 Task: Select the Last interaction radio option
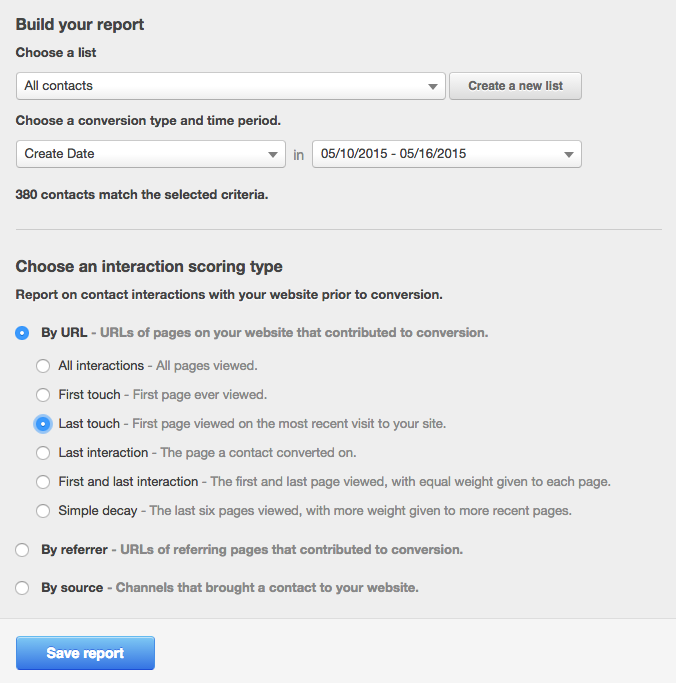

==

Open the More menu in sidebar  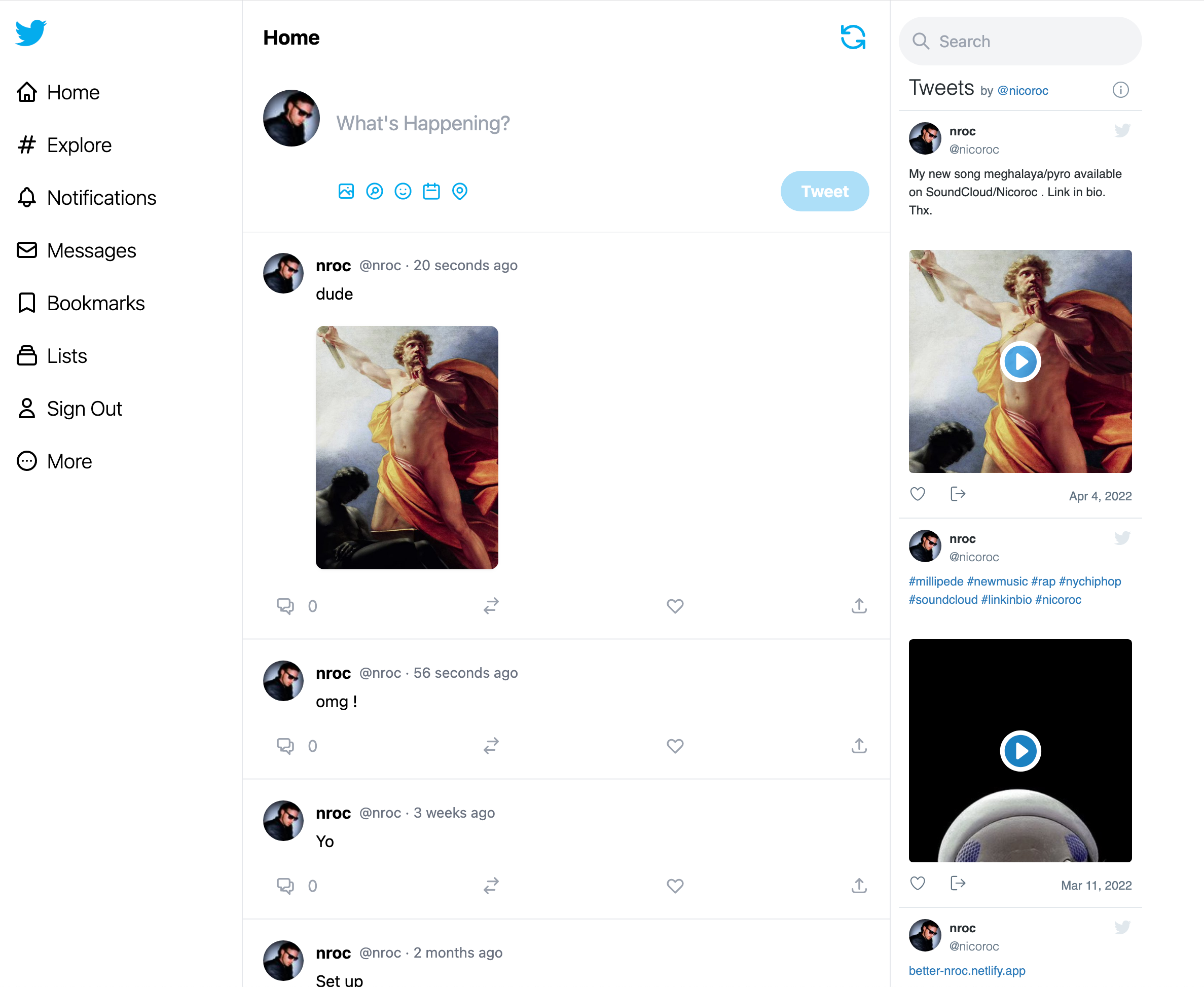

==

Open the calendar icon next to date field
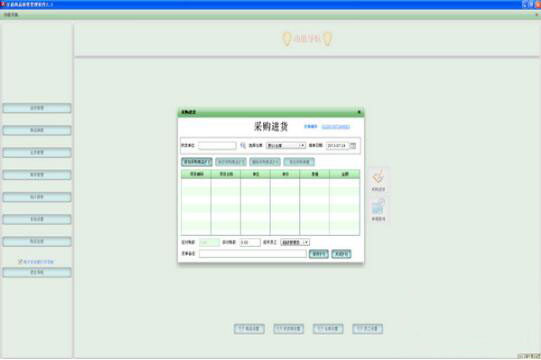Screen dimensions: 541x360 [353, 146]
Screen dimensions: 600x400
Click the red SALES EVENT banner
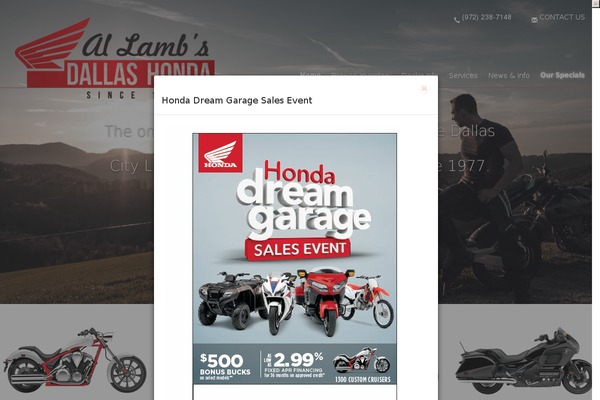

» WHAT YOU NEED TO DO
In the data above, find the line that contains "Screen dimensions: 600x400" and the line that contains "Click the red SALES EVENT banner". Repeat exactly those lines and every line between them, and only those.

» WRITTEN ANSWER
Screen dimensions: 600x400
Click the red SALES EVENT banner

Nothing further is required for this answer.